19 February 2018 21:00, UTC
Michael Kordvani

How sure are you of what is on your today’s lunch plate? Even if you cooked the dish yourself, you can’t be 100% certain of where your green market supplied the vegetables or how long it took for the chicken to arrive in your local shop.

Stats warn against unsafe foods all the time. According to WHO, over 400,000 people dying from contaminated food per year, concerns are justified. So far, global trade hasn’t made it easy to track down food poisoning sources with confidence. But it seems that we are finally seeing one innovative technology break new ground in food safety.

Food alliances will change the related supply with the help of the blockchain tech

The blockchain development project Hyperledger Sawtooth introduced by the Linux Foundation uses distributed ledger technology to track food and other goods back to their origin. With it, we can keep food manufacturers accountable for what they pack. We can ask questions about who raised or planted the food. We can understand how long it took for a specific food to get to our fridge. What’s even more important, we will learn what it takes for an exotic fruit to reach us and understand more about the costs and the process of the shipment.

Long gone are the days when blockchain development was associated with cryptocurrency markets. Now, almost 25,000 individual users are contributing to improving the open-source coding platform. They come not only from tech, but also from finance, education and healthcare. Hundreds of blockchain startups are on. The diversity is remarkable.

How will distributed ledgers make our food safer? It’s pretty simple: we will keep track of what everyone in the food supply chain network did, when and how; all at the same time an in the same place.

Where is the Catch: Replicated Ledgers and IoT Sensors

Food supply chains have many participants. Exact numbers at any given point in time are difficult to tell. Almost no one knows all other past or future participants in the network. This is where blockchain makes a change. By using replicated distributed ledger copies each participant will have a real-time insight of the made changes. Changes are there to stay for good. The technology is such that past records are immutable.

Next, the data input in the Hyperledger food tracking system gets a helping hand from IoT sensors. Since sensors are capable of recording several attributes of short-lived goods, such as temperature, humidity and location, they can be successfully incorporated in the blockchain solution. Immutability of the records makes fraud impossible.
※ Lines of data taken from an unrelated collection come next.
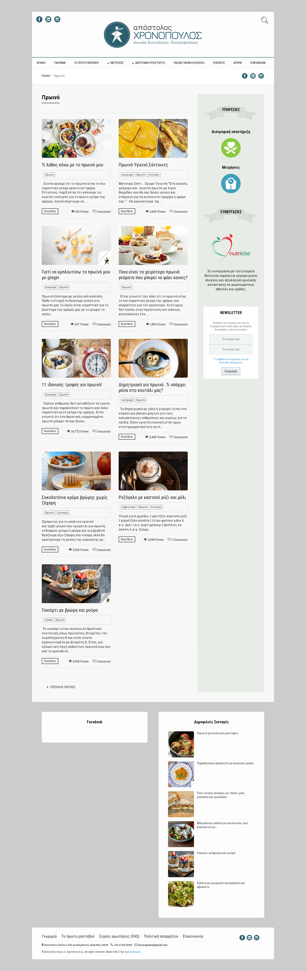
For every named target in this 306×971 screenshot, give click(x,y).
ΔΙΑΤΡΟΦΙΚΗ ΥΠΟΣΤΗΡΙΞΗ (150, 63)
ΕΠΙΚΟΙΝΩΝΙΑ (258, 63)
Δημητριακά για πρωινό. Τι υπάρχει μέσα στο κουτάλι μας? (152, 387)
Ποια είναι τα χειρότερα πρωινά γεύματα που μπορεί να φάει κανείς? (153, 274)
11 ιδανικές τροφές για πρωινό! (72, 384)
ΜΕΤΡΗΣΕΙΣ (117, 63)
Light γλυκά (128, 507)
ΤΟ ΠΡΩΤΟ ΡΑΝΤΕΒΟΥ (86, 63)
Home (46, 76)
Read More (50, 211)
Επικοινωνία (193, 936)
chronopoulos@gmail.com (152, 944)
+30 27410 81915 (122, 944)
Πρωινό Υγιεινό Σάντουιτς (143, 165)
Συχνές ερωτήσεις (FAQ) (119, 936)
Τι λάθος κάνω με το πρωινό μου (72, 165)
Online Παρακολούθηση (189, 63)
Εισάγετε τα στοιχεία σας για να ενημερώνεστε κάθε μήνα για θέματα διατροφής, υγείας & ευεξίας (231, 326)
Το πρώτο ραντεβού (77, 936)
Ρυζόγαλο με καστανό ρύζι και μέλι (152, 497)
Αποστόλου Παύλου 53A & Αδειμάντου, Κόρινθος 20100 (76, 944)
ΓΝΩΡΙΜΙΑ (60, 63)
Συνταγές (154, 174)
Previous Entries (62, 687)
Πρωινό (49, 174)
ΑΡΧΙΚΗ (41, 63)
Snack (48, 619)
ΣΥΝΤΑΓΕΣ (219, 63)
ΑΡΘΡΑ (238, 63)
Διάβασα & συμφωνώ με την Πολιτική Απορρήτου (232, 361)
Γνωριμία (49, 936)
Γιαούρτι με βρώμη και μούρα (70, 610)
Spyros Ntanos (132, 951)
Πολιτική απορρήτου (161, 936)
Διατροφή (127, 174)
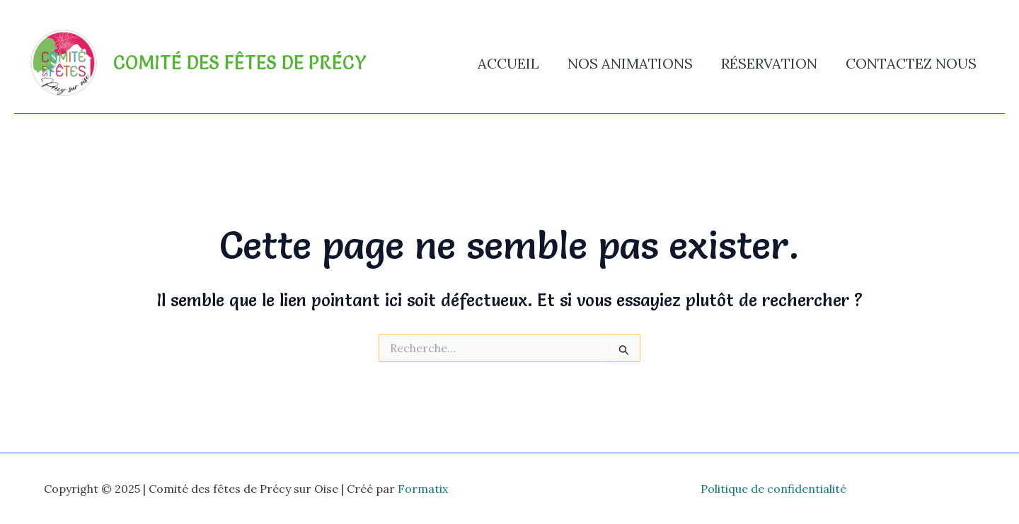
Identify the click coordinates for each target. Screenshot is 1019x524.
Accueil (508, 63)
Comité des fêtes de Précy (240, 63)
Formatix (423, 489)
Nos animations (630, 63)
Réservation (769, 63)
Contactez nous (911, 63)
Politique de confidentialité (773, 489)
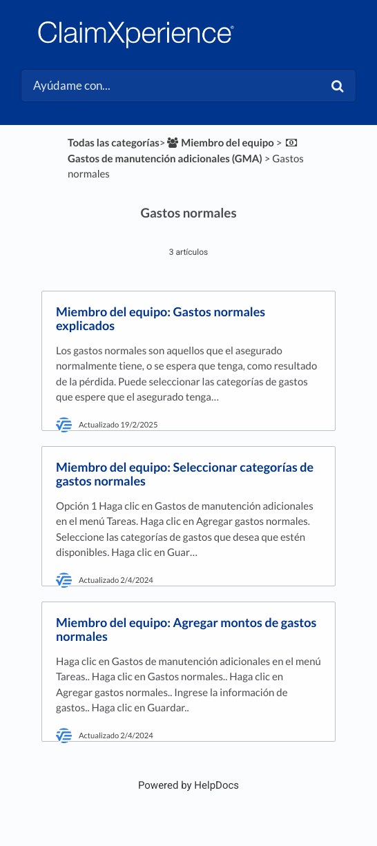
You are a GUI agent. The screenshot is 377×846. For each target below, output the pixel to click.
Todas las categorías (114, 143)
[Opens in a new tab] (188, 785)
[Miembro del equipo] (220, 143)
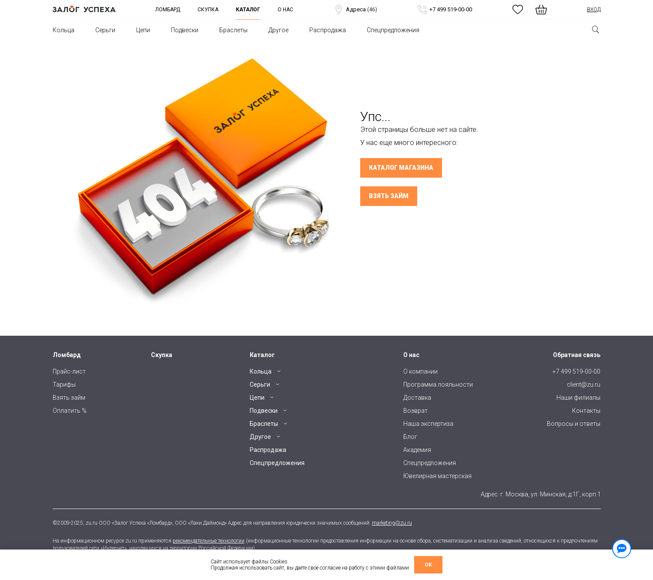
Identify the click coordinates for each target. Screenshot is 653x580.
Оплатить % (70, 410)
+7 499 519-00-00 (444, 9)
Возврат (415, 410)
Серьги (105, 30)
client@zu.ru (583, 384)
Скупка (208, 10)
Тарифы (64, 384)
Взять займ (389, 195)
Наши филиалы (578, 397)
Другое (278, 30)
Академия (417, 449)
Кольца (63, 30)
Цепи (143, 30)
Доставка (417, 397)
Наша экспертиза (428, 423)
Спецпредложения (393, 30)
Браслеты (233, 30)
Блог (410, 436)
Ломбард (167, 10)
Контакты (586, 410)
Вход (594, 10)
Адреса (355, 9)
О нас (285, 10)
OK (428, 565)
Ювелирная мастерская (437, 475)
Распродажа (327, 30)
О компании (420, 371)
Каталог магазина (401, 167)
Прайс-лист (69, 371)
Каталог (248, 10)
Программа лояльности (438, 384)
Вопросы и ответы (573, 423)
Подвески (184, 30)
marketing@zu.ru (392, 523)
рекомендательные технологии (208, 541)
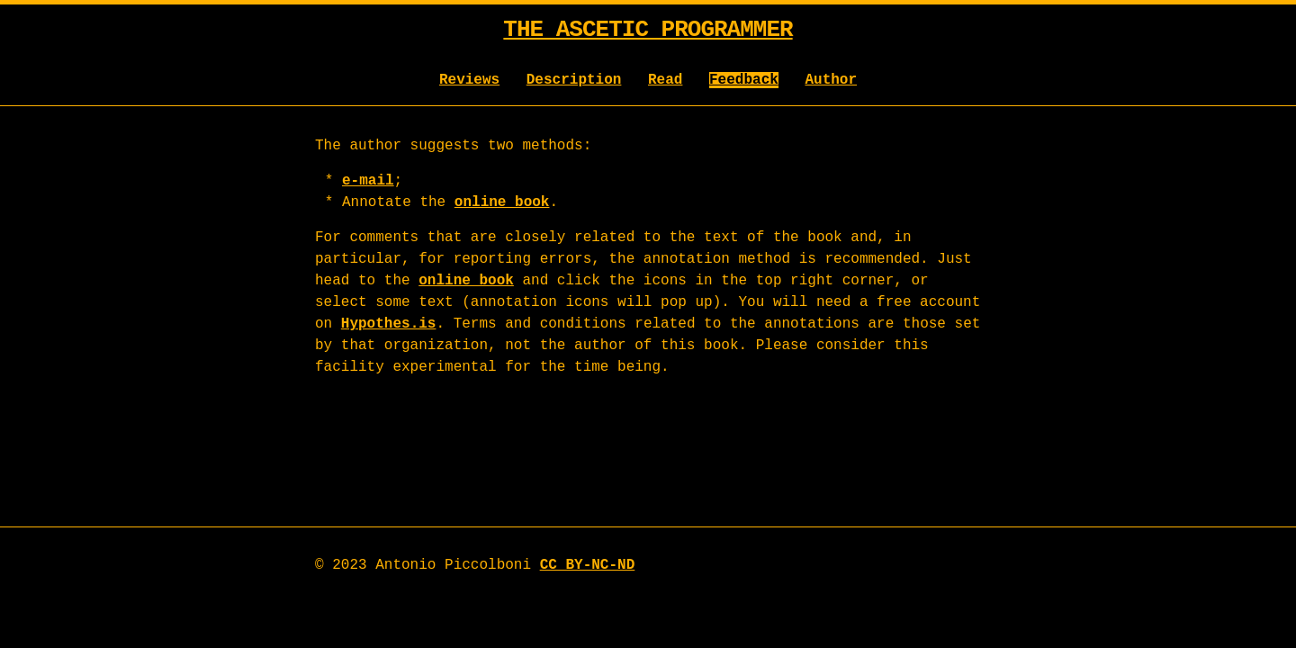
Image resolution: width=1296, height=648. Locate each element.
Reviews (469, 80)
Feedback (743, 80)
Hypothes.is (388, 324)
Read (665, 80)
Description (574, 80)
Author (831, 80)
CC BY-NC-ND (587, 565)
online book (502, 202)
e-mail (368, 181)
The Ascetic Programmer (647, 29)
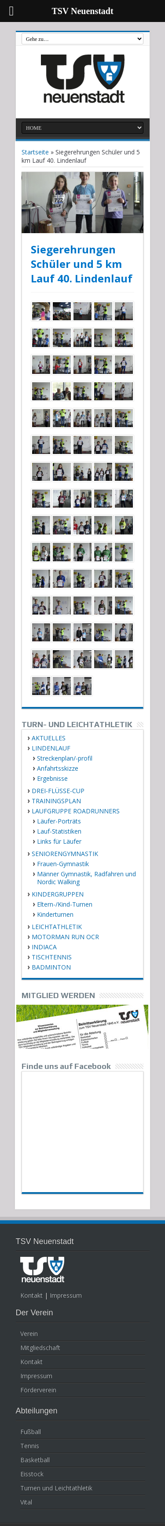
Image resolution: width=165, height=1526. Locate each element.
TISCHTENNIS (52, 957)
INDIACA (44, 947)
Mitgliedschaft (40, 1347)
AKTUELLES (49, 738)
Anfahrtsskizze (57, 768)
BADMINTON (51, 967)
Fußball (30, 1431)
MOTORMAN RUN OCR (65, 937)
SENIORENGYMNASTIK (65, 853)
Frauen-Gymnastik (63, 864)
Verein (29, 1333)
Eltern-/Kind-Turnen (64, 904)
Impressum (66, 1295)
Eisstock (32, 1474)
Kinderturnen (55, 914)
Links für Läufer (59, 841)
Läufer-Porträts (59, 821)
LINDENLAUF (51, 748)
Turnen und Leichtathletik (56, 1488)
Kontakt (31, 1295)
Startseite (35, 152)
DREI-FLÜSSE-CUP (58, 791)
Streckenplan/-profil (64, 758)
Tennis (29, 1446)
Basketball (35, 1460)
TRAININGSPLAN (56, 801)
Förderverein (38, 1390)
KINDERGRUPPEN (58, 894)
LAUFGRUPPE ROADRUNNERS (76, 811)
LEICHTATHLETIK (57, 926)
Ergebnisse (52, 778)
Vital (26, 1502)
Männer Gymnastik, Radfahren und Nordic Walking (86, 878)
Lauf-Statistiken (59, 831)
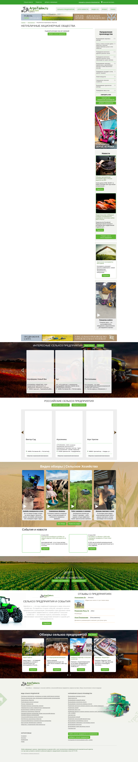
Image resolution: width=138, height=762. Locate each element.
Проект (104, 9)
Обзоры (100, 345)
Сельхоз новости (28, 2)
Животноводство (106, 76)
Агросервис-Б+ (80, 597)
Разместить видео (74, 523)
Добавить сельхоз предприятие (89, 2)
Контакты (23, 737)
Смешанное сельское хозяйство (106, 81)
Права (22, 741)
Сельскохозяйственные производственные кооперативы (36, 720)
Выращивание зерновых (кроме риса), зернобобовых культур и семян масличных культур (106, 66)
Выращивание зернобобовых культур (78, 720)
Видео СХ (95, 9)
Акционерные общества (27, 700)
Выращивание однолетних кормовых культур (80, 704)
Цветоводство (72, 715)
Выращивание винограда (75, 724)
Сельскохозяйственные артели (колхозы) (32, 717)
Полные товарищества (27, 704)
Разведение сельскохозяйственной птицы (79, 719)
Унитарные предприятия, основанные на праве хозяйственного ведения (40, 696)
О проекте (24, 736)
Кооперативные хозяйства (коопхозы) (31, 709)
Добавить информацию (51, 2)
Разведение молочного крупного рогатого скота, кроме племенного (86, 705)
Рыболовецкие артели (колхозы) (29, 702)
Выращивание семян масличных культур (79, 726)
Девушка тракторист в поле (105, 511)
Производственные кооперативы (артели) (32, 705)
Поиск (112, 9)
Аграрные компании (79, 405)
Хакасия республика (108, 2)
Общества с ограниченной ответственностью (33, 724)
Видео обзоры (89, 345)
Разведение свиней (73, 707)
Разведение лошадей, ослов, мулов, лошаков (106, 72)
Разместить (39, 2)
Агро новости (83, 9)
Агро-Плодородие (81, 617)
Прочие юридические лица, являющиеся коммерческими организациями (40, 698)
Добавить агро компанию (60, 405)
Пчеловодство (72, 728)
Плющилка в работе (106, 320)
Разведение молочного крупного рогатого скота (106, 52)
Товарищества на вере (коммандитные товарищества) (35, 707)
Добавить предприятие (106, 103)
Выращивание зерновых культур (106, 39)
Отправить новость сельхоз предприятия (106, 236)
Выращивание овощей (74, 717)
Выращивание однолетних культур (106, 86)
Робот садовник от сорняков (80, 511)
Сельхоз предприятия (65, 9)
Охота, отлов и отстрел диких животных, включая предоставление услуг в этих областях (106, 46)
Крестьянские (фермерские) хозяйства (31, 722)
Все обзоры (61, 523)
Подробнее (100, 189)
The same copy of the ledger shared by the trusted business partners supports the secure and reliable supply chains.

According to Forbes, big food industry names such as Nestle and Walmart are looking into using blockchain development to raise up the notch of their food safety profiles.

Blockchain food safety: Expanding the Influence

It’s not only food that can be traced back to its source of origin. Hyperledger Sawtooth and its compatibility with Solidity will be discussed among blockchain developers on the next Hyperledger Hyderabad meetup in India. It is just one of the 88 globally created meetups that support the open-source platform. Right now may be the best time to try it out. You just might help many meals across the globe become more relaxed and pleasurable experiences.